I’ve been really interested in on-device ML for most of my career, and now I wonder how valuable these benefits really are. LLM vendor APIs are pretty performant these days, security is security, and with an on-device model you have to provide updates every time a new model comes out.
I am very curious what could be done with your impressive optimization on an rk3588, since it has pretty decent bits in all 3 categories, and am now seriously considering a Radxa Orion to play with this on :)

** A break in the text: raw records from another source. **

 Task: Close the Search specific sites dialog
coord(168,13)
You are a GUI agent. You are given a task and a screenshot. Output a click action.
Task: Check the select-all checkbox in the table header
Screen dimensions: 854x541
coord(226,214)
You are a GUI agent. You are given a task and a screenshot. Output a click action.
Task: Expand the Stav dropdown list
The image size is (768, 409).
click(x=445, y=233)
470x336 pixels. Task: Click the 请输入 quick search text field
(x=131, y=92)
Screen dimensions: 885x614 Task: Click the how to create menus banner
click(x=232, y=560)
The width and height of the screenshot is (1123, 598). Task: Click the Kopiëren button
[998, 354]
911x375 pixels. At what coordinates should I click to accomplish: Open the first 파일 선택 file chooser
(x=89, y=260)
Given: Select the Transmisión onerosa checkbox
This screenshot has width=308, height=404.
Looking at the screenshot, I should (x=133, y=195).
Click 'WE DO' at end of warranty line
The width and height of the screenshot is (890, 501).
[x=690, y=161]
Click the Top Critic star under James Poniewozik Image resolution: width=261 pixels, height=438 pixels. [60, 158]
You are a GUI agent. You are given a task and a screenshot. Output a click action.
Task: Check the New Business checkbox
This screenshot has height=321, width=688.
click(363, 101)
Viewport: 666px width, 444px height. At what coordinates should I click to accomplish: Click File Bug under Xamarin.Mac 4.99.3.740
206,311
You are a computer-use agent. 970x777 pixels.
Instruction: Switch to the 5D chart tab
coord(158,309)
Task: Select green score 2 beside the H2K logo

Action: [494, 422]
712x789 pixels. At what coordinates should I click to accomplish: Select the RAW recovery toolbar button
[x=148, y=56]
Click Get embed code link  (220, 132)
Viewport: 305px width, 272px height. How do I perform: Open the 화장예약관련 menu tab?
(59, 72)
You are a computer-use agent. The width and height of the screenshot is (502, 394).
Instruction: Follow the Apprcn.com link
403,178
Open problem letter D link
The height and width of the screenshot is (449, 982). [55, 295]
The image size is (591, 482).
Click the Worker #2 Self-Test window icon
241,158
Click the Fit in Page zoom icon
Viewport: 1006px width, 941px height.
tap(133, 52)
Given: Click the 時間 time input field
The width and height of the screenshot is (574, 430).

One more if you have a moment: will this be limited to text generation, or will it have audio and image capabilities as well? Would be neat to enable not only image generation, but also explore voice recognition, translation, computer vision, as well as image editing and enhancement features in mobile apps beyond what the big players daign to give us :)
We don't advise using GPUs on smartphones, since they're very energy-inefficient. Mobile GPU inference is actually the main driver behind the stereotype that "mobile inference drains your battery and heats up your phone".
Wrt to your last question – the short answer is yes, we'll have multimodal support. We currently support voice transcription and image understanding. We'll be expanding these capabilities to add more models, voice synthesis, and much more.
In our deployments, we've seen open source models rival and even outperform lower-tier cloud counterparts. Happy to share some benchmarks if you like.
Our pricing is on a per-monthly-active-device basis, regardless of utilization. For voice-agent workflows, you typically hit savings as soon as you process over ≈2min of daily inference.